Optimal sampling for least squares approximation with general dictionaries
Philipp Trunschke, Anthony Nouy
TL;DR
The paper tackles stable least-squares approximation when the dictionary may be overcomplete and the optimal sampling measure depends on an unknown Gramian $G$. It introduces an iterative Gramian refinement method that bootsstraps from an initial vol-sampling-based estimate and progressively improves the sampling density via inverse Christoffel functions, achieving convergence in mean and variance and providing high-probability framing guarantees. Theoretical results show unbiasedness of iterates and decreasing variance, while experiments demonstrate substantial reductions in required samples compared to naive Monte Carlo across unbounded, compact, and singular measures.

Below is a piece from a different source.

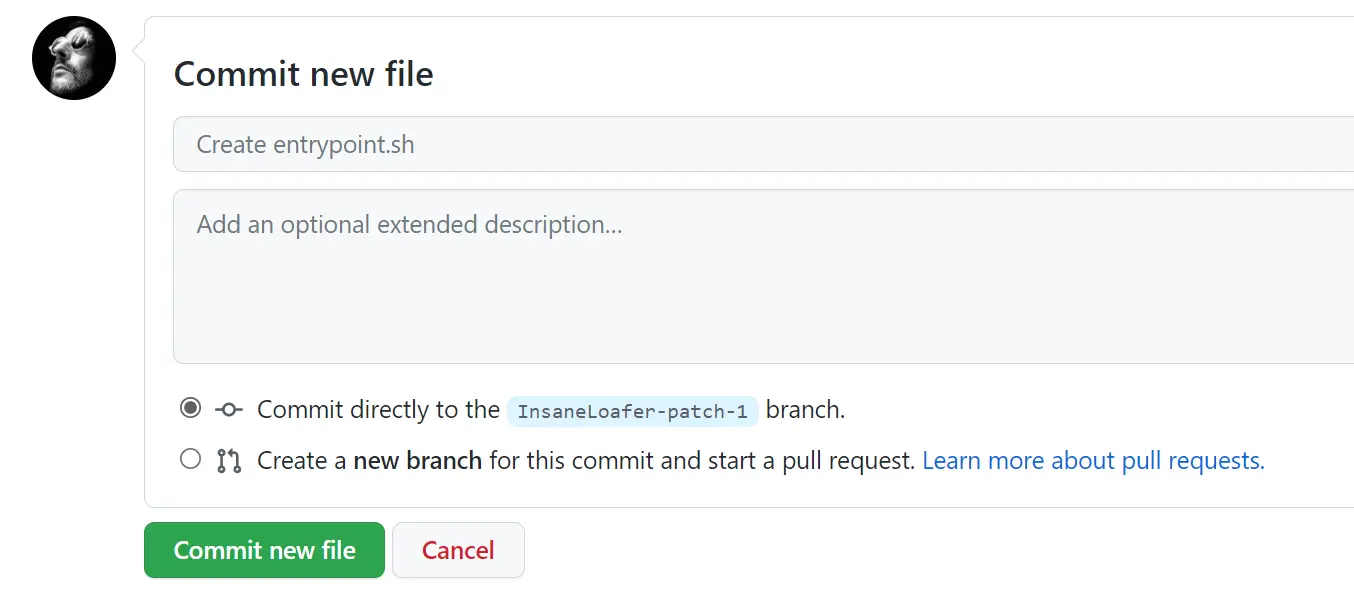1354x600 pixels.
Task: Select the "Create a new branch" radio button
Action: pos(190,459)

This approach enables practical, offline-online use of optimal sampling in nonlinear approximation contexts where the underlying linear space arises from local linearisation of complex models. Overall, the work advances the feasibility of near-optimal, dictionary-based least-squares in challenging, high-dimensional settings.
Abstract
We consider the problem of approximating an unknown function from point evaluations. This problem is a crucial subproblem in many modern (nonlinear) approximation schemes. When obtaining these point evaluations is costly, minimising the required sample size becomes crucial. Recently, an increasing focus has been on employing importance sampling strategies to achieve this. For the approximation in a $d$-dimensional linear space, an optimal i.i.d. sampling measure achieves a sampling complexity of $\mathcal{O}(d\log (d))$. However, the corresponding sampling measure depends on an orthonormal basis of the linear space, which is rarely known (in particular in the context of nonlinear approximation where the linear space arises as a local linearisation of a nonlinear model class like neural networks or tensor networks). Consequently, sampling from these measures is challenging in practice. This manuscript presents a strategy for estimating an orthonormal basis. This strategy can be performed offline and does not require evaluations of the sought function. We establish convergence and illustrate the practical performance through numerical experiments. Comparing the presented approach with standard Monte Carlo sampling demonstrates a significant reduction in the number of samples required to achieve a good estimation of an orthonormal basis.